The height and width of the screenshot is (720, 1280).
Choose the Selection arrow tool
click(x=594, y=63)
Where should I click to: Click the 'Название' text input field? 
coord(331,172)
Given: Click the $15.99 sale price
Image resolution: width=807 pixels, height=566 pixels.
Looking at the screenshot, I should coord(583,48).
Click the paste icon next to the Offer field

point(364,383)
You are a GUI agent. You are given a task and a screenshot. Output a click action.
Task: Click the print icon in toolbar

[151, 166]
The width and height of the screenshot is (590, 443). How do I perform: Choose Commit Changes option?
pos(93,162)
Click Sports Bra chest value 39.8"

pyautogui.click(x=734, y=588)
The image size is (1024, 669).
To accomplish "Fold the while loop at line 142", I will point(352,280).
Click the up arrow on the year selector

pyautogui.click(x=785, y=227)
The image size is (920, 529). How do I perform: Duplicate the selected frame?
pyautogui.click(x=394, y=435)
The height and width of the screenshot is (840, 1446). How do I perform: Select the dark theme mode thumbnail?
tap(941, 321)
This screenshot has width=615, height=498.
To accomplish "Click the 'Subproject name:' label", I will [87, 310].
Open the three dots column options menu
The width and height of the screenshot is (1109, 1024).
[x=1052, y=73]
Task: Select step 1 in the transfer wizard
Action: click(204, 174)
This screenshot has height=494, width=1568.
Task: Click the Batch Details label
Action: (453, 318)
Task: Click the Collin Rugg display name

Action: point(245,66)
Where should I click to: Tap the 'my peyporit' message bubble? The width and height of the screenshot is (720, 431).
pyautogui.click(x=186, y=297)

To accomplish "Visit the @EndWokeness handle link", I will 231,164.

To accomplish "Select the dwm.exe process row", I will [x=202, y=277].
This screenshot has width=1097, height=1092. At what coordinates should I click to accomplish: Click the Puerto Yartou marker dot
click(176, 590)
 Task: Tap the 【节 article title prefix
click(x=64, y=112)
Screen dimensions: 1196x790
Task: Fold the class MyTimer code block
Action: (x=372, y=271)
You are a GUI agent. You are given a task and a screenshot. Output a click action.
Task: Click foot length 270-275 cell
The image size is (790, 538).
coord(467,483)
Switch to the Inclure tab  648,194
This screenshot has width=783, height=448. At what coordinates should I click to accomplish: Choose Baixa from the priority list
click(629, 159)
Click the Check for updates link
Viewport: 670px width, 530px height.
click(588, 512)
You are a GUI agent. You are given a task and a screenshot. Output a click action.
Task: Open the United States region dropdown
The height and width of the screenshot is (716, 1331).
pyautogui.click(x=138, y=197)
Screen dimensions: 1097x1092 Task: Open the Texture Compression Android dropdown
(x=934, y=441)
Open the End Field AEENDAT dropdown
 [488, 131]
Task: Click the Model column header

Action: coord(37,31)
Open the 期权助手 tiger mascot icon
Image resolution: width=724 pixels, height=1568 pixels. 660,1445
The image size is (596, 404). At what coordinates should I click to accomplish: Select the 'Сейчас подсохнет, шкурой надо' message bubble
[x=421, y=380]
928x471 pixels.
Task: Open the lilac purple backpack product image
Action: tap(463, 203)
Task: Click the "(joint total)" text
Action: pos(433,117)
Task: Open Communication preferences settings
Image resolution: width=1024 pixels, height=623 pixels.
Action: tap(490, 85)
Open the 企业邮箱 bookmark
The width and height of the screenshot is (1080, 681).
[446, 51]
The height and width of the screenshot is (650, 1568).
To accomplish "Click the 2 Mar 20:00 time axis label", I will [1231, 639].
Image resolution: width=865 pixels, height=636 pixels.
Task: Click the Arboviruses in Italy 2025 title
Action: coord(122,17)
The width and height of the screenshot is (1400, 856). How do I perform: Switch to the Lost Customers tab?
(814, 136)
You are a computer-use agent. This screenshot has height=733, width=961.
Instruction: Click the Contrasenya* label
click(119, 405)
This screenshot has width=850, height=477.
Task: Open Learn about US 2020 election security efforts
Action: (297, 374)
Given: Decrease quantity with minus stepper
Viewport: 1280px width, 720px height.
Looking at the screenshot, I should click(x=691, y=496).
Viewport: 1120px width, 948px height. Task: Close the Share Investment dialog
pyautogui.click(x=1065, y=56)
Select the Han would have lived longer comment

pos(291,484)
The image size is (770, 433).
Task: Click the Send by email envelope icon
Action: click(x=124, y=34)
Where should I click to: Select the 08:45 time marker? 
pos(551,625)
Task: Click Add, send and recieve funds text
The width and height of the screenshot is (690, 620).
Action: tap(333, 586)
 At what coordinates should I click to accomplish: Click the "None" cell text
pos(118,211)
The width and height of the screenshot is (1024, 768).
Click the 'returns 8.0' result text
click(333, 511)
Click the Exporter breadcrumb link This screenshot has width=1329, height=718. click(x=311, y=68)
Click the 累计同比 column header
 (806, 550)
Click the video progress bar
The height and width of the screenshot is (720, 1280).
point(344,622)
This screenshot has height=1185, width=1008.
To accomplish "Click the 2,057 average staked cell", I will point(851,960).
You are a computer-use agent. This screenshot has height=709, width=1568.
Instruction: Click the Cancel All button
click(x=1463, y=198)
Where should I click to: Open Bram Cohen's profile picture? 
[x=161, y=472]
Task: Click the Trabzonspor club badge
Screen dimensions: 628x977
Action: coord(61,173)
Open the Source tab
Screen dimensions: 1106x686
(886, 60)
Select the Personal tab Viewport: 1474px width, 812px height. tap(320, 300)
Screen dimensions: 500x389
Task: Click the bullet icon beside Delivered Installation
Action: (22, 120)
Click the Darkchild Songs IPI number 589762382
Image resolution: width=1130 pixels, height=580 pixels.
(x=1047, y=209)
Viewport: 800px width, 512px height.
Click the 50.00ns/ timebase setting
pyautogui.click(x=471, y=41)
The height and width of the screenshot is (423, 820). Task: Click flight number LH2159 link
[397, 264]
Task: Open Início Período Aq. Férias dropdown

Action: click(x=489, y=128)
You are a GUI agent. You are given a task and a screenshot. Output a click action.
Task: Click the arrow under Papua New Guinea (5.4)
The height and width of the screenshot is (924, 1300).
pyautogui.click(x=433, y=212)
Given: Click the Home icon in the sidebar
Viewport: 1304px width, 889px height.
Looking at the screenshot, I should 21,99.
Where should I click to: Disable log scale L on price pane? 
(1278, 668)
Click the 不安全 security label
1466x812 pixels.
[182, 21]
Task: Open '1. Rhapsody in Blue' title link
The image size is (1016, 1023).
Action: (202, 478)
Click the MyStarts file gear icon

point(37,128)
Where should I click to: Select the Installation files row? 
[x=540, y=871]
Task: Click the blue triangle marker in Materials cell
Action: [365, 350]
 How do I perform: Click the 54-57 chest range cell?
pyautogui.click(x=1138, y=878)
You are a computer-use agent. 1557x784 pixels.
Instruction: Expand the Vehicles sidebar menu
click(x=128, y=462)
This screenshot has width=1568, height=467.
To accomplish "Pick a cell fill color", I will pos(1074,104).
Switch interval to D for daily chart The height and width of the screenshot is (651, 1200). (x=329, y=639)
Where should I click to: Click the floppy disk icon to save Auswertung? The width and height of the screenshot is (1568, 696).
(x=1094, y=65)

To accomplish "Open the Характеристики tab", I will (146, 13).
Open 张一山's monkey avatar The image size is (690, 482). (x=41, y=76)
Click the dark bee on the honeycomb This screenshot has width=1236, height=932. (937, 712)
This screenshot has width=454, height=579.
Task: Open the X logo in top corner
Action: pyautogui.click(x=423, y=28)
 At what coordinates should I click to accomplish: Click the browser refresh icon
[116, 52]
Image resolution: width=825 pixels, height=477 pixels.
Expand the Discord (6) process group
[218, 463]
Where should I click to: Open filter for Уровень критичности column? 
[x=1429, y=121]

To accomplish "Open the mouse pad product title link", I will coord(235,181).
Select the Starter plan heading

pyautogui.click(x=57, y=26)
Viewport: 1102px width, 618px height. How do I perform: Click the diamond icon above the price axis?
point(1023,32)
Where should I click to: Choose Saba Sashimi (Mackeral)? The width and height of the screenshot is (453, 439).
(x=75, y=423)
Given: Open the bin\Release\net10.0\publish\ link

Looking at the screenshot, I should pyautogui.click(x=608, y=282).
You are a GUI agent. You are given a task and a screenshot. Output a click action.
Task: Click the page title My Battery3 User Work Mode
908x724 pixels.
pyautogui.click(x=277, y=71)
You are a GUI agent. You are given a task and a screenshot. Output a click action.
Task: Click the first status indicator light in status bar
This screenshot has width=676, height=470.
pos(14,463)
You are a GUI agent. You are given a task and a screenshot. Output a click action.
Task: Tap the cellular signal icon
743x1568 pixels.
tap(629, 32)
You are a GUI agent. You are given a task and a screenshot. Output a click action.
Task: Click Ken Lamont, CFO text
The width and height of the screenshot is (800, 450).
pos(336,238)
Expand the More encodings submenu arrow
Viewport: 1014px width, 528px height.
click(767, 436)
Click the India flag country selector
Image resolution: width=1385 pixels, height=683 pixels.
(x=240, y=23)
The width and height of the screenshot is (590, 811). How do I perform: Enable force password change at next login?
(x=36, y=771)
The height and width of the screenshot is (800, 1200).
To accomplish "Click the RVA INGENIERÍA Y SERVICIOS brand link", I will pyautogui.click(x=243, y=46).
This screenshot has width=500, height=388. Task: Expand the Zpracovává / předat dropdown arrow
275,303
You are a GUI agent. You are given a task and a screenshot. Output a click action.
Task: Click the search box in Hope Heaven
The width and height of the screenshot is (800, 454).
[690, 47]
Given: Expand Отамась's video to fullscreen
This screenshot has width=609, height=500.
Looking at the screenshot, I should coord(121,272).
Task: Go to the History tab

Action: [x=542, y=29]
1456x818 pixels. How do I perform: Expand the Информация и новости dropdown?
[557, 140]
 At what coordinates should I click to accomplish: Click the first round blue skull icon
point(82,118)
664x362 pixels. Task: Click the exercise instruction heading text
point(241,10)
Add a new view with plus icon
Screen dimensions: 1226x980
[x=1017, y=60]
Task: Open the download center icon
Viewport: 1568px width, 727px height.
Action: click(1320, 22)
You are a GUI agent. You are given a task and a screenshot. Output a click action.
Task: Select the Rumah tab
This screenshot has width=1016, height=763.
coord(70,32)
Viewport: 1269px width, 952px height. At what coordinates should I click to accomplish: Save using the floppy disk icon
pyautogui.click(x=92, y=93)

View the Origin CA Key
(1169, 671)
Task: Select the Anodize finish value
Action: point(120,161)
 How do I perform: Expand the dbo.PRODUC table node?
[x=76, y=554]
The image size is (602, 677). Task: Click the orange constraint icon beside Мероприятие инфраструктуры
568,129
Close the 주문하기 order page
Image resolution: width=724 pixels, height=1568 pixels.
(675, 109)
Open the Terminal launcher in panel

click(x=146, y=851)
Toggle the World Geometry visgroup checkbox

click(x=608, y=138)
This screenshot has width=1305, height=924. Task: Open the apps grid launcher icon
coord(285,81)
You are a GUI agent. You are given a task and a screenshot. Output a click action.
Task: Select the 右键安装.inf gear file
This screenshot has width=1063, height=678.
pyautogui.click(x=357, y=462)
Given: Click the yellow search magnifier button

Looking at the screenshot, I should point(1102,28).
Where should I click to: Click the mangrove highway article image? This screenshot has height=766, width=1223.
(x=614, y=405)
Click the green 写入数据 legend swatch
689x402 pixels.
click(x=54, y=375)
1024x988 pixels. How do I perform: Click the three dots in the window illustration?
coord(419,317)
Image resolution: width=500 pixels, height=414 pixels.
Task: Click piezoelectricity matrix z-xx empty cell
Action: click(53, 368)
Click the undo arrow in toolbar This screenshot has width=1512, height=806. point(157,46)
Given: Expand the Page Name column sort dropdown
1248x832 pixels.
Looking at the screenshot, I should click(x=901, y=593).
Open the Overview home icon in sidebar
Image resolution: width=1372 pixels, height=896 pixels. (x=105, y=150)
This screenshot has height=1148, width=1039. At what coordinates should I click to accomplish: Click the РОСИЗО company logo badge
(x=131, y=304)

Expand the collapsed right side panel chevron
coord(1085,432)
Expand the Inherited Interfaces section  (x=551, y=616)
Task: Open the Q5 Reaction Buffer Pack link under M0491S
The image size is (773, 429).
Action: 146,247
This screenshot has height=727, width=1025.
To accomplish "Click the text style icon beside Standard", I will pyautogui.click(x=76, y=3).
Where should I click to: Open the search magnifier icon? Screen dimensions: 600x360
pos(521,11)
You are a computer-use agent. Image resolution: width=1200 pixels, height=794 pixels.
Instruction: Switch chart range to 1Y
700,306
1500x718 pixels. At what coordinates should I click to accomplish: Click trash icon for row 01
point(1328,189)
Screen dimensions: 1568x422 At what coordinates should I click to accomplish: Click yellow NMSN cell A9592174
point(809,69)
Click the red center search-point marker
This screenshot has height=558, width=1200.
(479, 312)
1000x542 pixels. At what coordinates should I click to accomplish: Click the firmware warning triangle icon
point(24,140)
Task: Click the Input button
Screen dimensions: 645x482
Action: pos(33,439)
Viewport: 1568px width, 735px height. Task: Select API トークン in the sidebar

• • •

§ Task description
Reprint exactly the lines above that start at the one with "Click the 累计同比 column header" and end at the one with "Task: Click the arrow", keeping both and adding none.

§ Exercise output
Click the 累计同比 column header
 (806, 550)
Click the video progress bar
The height and width of the screenshot is (720, 1280).
point(344,622)
This screenshot has height=1185, width=1008.
To accomplish "Click the 2,057 average staked cell", I will point(851,960).
You are a computer-use agent. This screenshot has height=709, width=1568.
Instruction: Click the Cancel All button
click(x=1463, y=198)
Where should I click to: Open Bram Cohen's profile picture? 
[x=161, y=472]
Task: Click the Trabzonspor club badge
Screen dimensions: 628x977
Action: coord(61,173)
Open the Source tab
Screen dimensions: 1106x686
(886, 60)
Select the Personal tab Viewport: 1474px width, 812px height. tap(320, 300)
Screen dimensions: 500x389
Task: Click the bullet icon beside Delivered Installation
Action: (22, 120)
Click the Darkchild Songs IPI number 589762382
Image resolution: width=1130 pixels, height=580 pixels.
(x=1047, y=209)
Viewport: 800px width, 512px height.
Click the 50.00ns/ timebase setting
pyautogui.click(x=471, y=41)
The height and width of the screenshot is (423, 820). Task: Click flight number LH2159 link
[397, 264]
Task: Open Início Período Aq. Férias dropdown

Action: click(x=489, y=128)
You are a GUI agent. You are given a task and a screenshot. Output a click action.
Task: Click the arrow under Papua New Guinea (5.4)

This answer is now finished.